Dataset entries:
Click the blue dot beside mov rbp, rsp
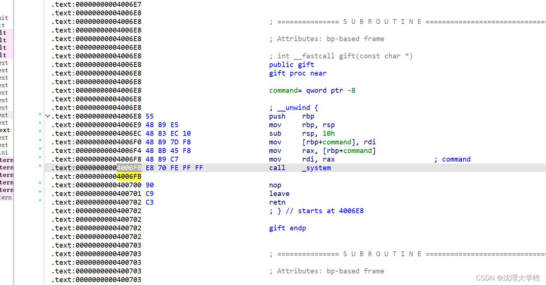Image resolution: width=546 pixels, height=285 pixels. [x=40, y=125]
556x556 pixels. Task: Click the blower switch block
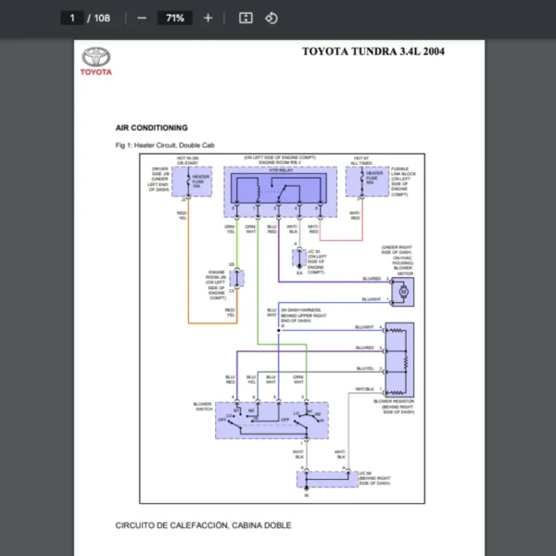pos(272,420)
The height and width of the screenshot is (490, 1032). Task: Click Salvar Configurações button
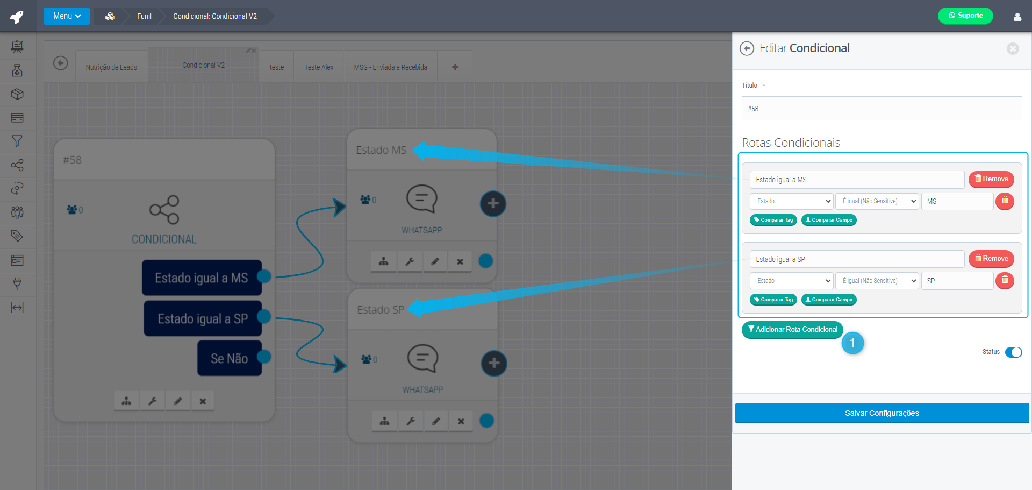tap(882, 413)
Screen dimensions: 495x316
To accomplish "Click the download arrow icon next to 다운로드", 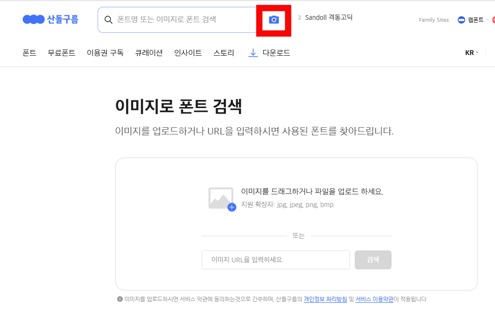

- WHAT THE TASK REQUIRES
None of the pictures should be copied, but every record above must be restated in full.

- OUTPUT OF THE TASK
Click the blue dot beside mov rbp, rsp
Image resolution: width=546 pixels, height=285 pixels. [x=40, y=125]
556x556 pixels. Task: Click the blower switch block
pos(272,420)
The height and width of the screenshot is (490, 1032). Task: Click Salvar Configurações button
tap(882, 413)
Screen dimensions: 495x316
To accomplish "Click the download arrow icon next to 다운로드", 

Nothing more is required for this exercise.